### Task prompt:
Swap "pixels" for "px" everywhere in the material below and leave every other word as it is. Omit the pictures from your answer.

(Records from a pointing dataset)
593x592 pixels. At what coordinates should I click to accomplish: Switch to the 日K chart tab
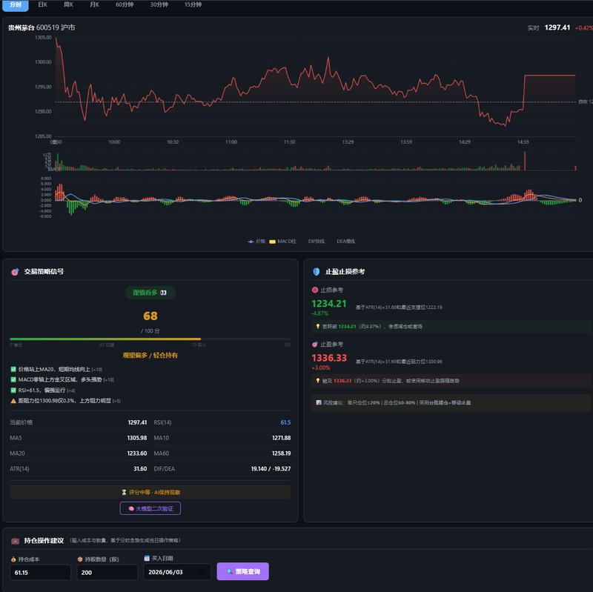point(43,4)
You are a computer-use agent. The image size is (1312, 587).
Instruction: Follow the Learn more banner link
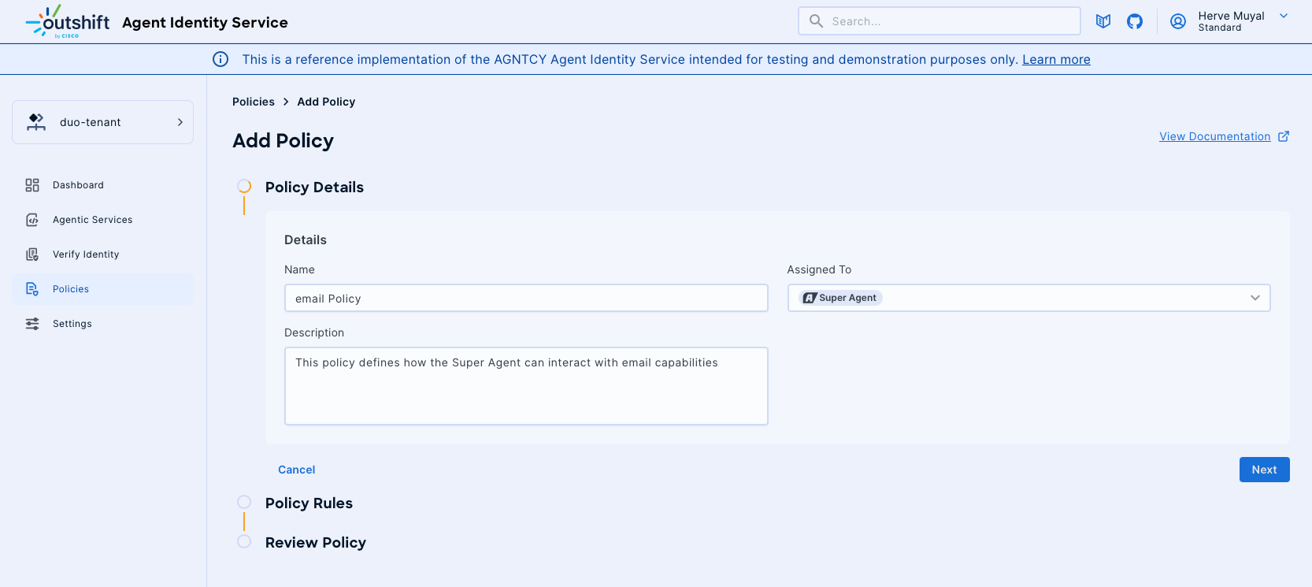point(1056,59)
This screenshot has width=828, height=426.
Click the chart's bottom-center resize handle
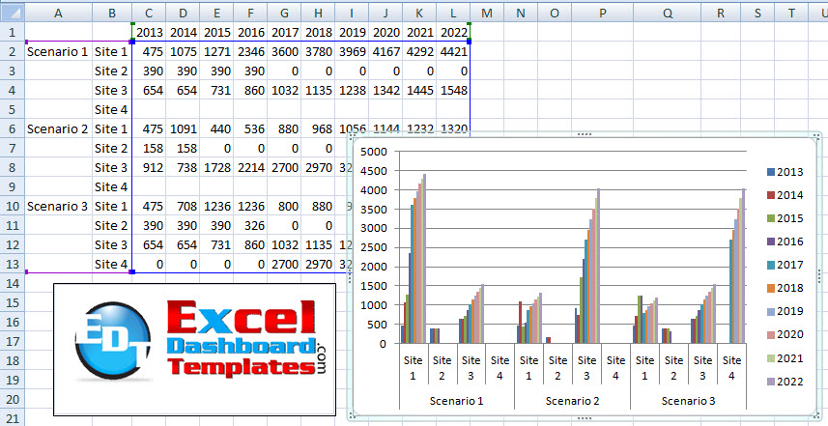pos(584,418)
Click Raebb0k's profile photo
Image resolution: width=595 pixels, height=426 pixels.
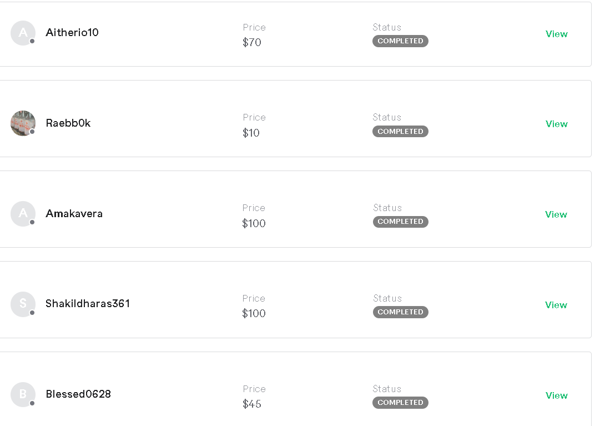tap(23, 123)
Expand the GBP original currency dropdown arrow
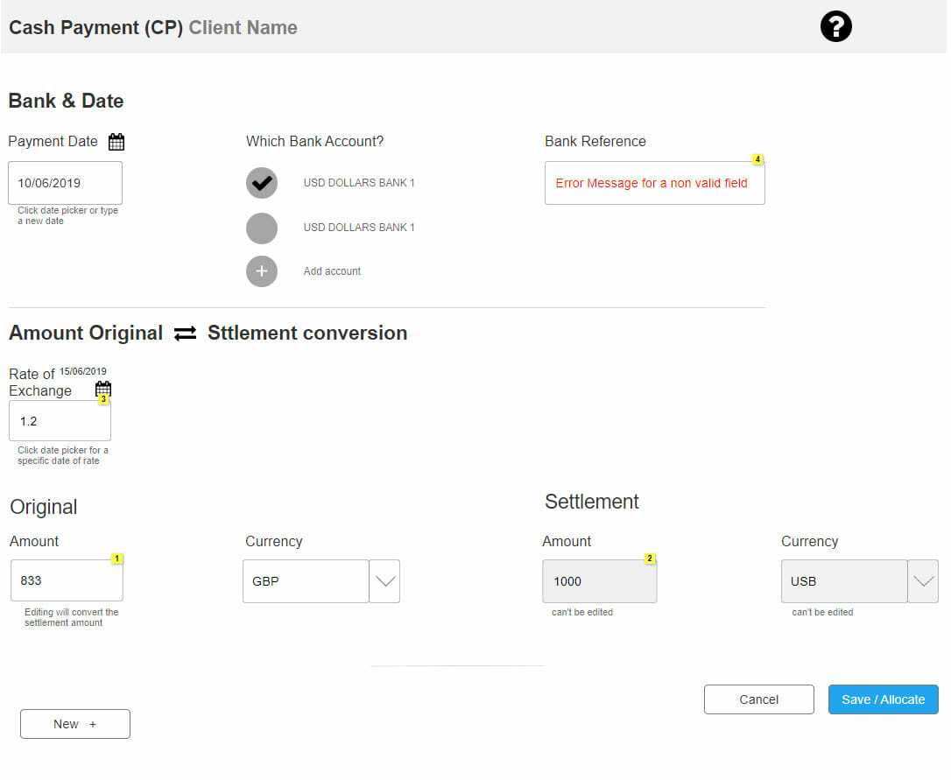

### Expected answer:
593x592 px. At what coordinates should I click to accomplish: Switch to the 日K chart tab
point(43,4)
You are a computer-use agent. The image size is (1312, 587).
Instruction: Follow the Learn more banner link
point(1056,59)
This screenshot has width=828, height=426.
Click the chart's bottom-center resize handle
pos(584,418)
Click Raebb0k's profile photo
Image resolution: width=595 px, height=426 px.
tap(23, 123)
Expand the GBP original currency dropdown arrow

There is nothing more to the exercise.